Selection:

────────────────────────────────────────

What’s going to call attention to this? The same thing Jesus did 23 times in the gospels. We’re going to fix a broken body in the name of Jesus Christ of Nazareth, that place that you despise, this Christ who you crucified. Which, by the way, is the message that he’s going to preach. Do you want to talk about how offensive the message is? Hey, “the Righteous and Holy One,” I’m just quoting from next week now, “the Righteous and Holy One, you’d rather have Barabbas, a criminal released to you. You killed the Author of Life.” I mean, that’s rough. He calls them sinners and then he says this: “Repent, repent, that your sins can be blotted out, that the times of restoration and restoring of this world can come.” That God, this heaven that has received this Christ, he can be dispatched again to start the renewal of all things. That’s what we’re waiting for. I can’t wait for that. I need to get you ready for that.


Do you see that that’s the priority always? When Jesus had a paralytic brought to him, he looked at him, saw the faith that he had that Jesus was the answer. Clearly, he had a short-term focus on what that was. But Jesus had a long-term focus and he looked at the guy and he said, “Your sins are forgiven.” And everyone began to grumble. They didn’t like it because the Pharisees said, well, that’s blasphemy. “Who can forgive sins but God alone.” But he knew that they were sitting there going, what are you doing? And he said, “Well, you tell me this,” he asks a rhetorical question, “which is harder for me to say, ‘Take up your mat and walk’ or ‘Your sins are forgiven.'” Which one’s harder?


Now, the answer should be clear and it’s not only harder, it’s way more important. Right? Which one is harder and which one, let’s just say it, is more important? Is it more important for this guy who can’t walk to be able to walk around and get a job? Well, that would be nice. It would be certainly worth praising God for. But you know what really matters and heaven erupts in rejoicing over? One sinner who repents. Here was a repentant man who looked at Christ as the answer and Jesus said, “your sins are forgiven.” And he said, “Just so that you know that the Son of Man has authority on earth to forgive sins. I’ll tell him. Great. Watch now: ‘Get up and walk.’ And the man got up and walked.” The point is that it really doesn’t matter. What really, really matters is the fact that you will be qualified to inherit a kingdom and a glorified body which will never be paralyzed. That’s what matters. This doesn’t preach well on the elite coasts of our country. I get it. It doesn’t preach well, but it’s the truth. Do you want to find a church that’s going to tell you it’s all about the here and now? You can find plenty of those. But you know what? All they’ll do is disappoint you because in the end you’ll find out that all the stuff that we invest in, that we’re just hoping God will put a nice little gloss and a little turbocharged fuel on my dreams so I can have my next vacation or my next house or my next, you know, gadget or the next furniture or my next makeover or whatever it is that we long for, that we think is going to bring us meaning and purpose, all of it’s going to be gone.

────────────────────────────────────────

Work to do: Please answer from the sermon passage above: how many times does it say Jesus fixed a broken body in the gospels?

Listing:
────────────────────────────────────────

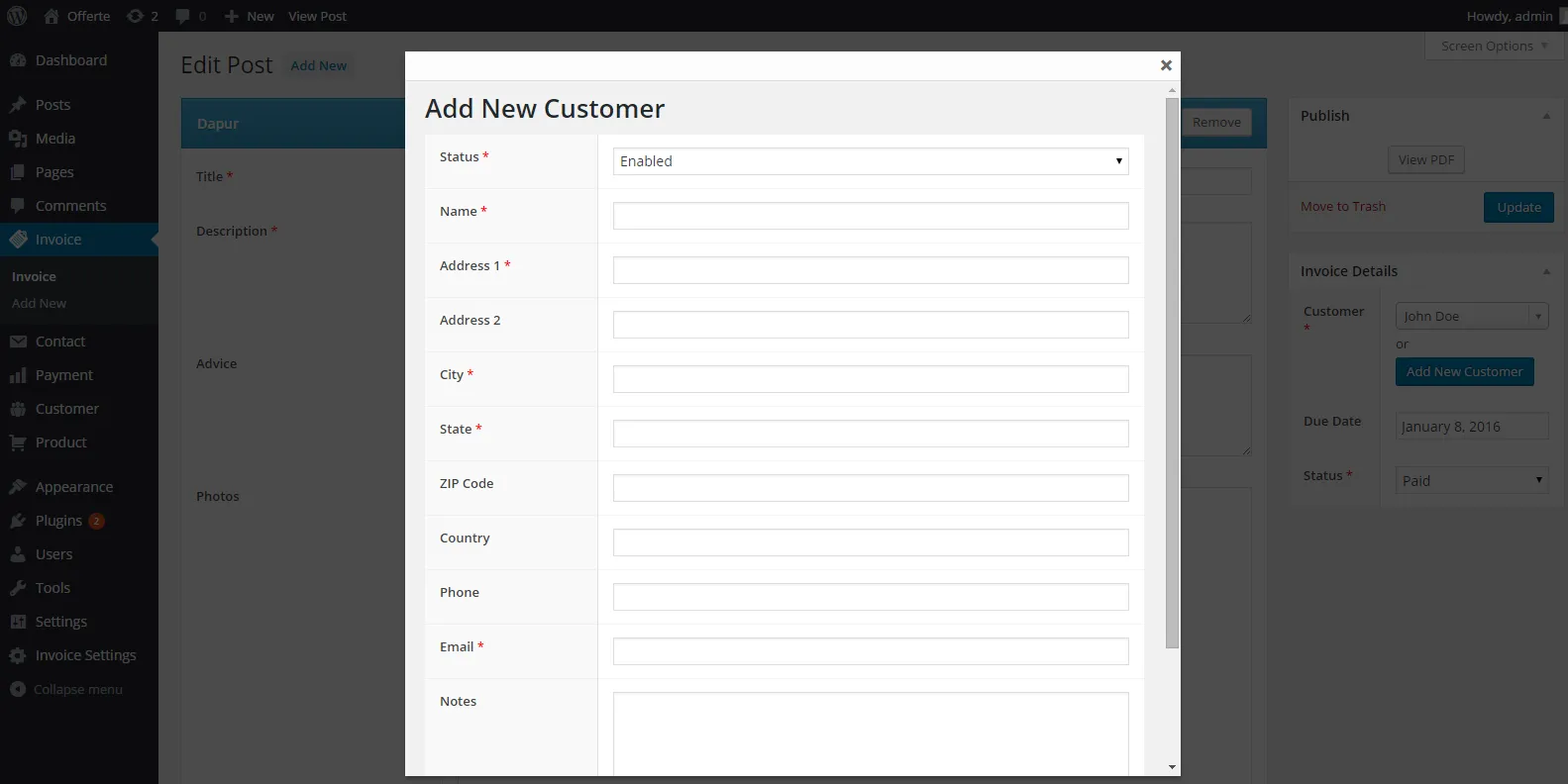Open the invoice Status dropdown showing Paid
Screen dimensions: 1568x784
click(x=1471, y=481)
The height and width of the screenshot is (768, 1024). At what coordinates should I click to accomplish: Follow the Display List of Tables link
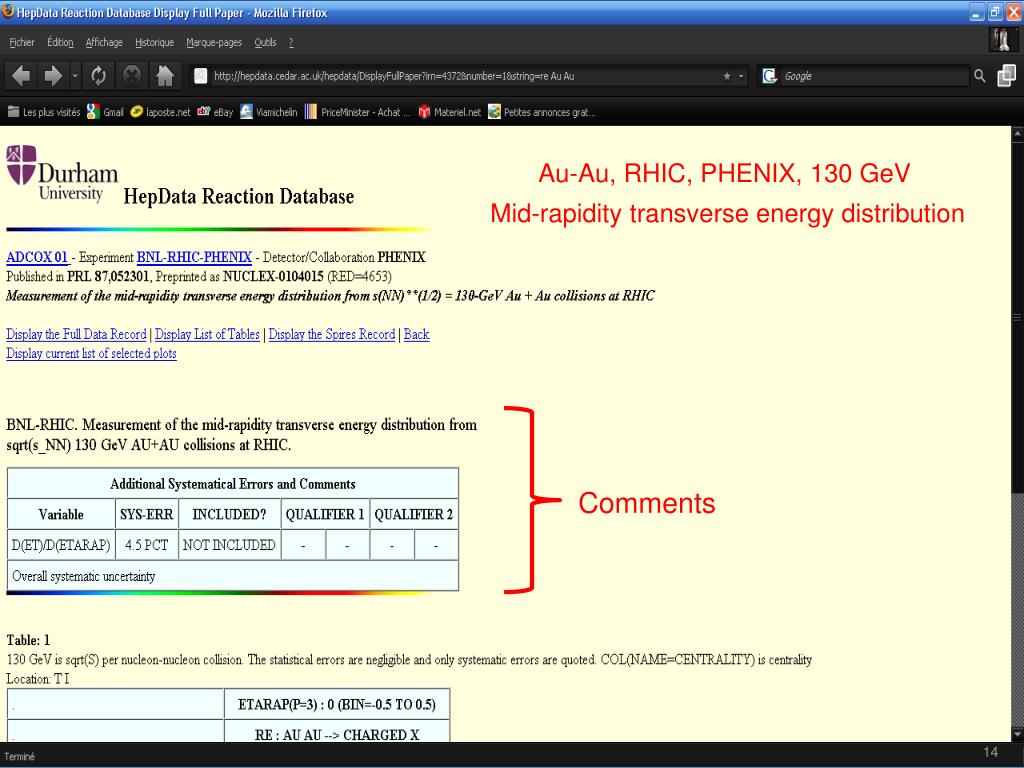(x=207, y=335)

────────────────────────────────────────

Result for this task: 23 times.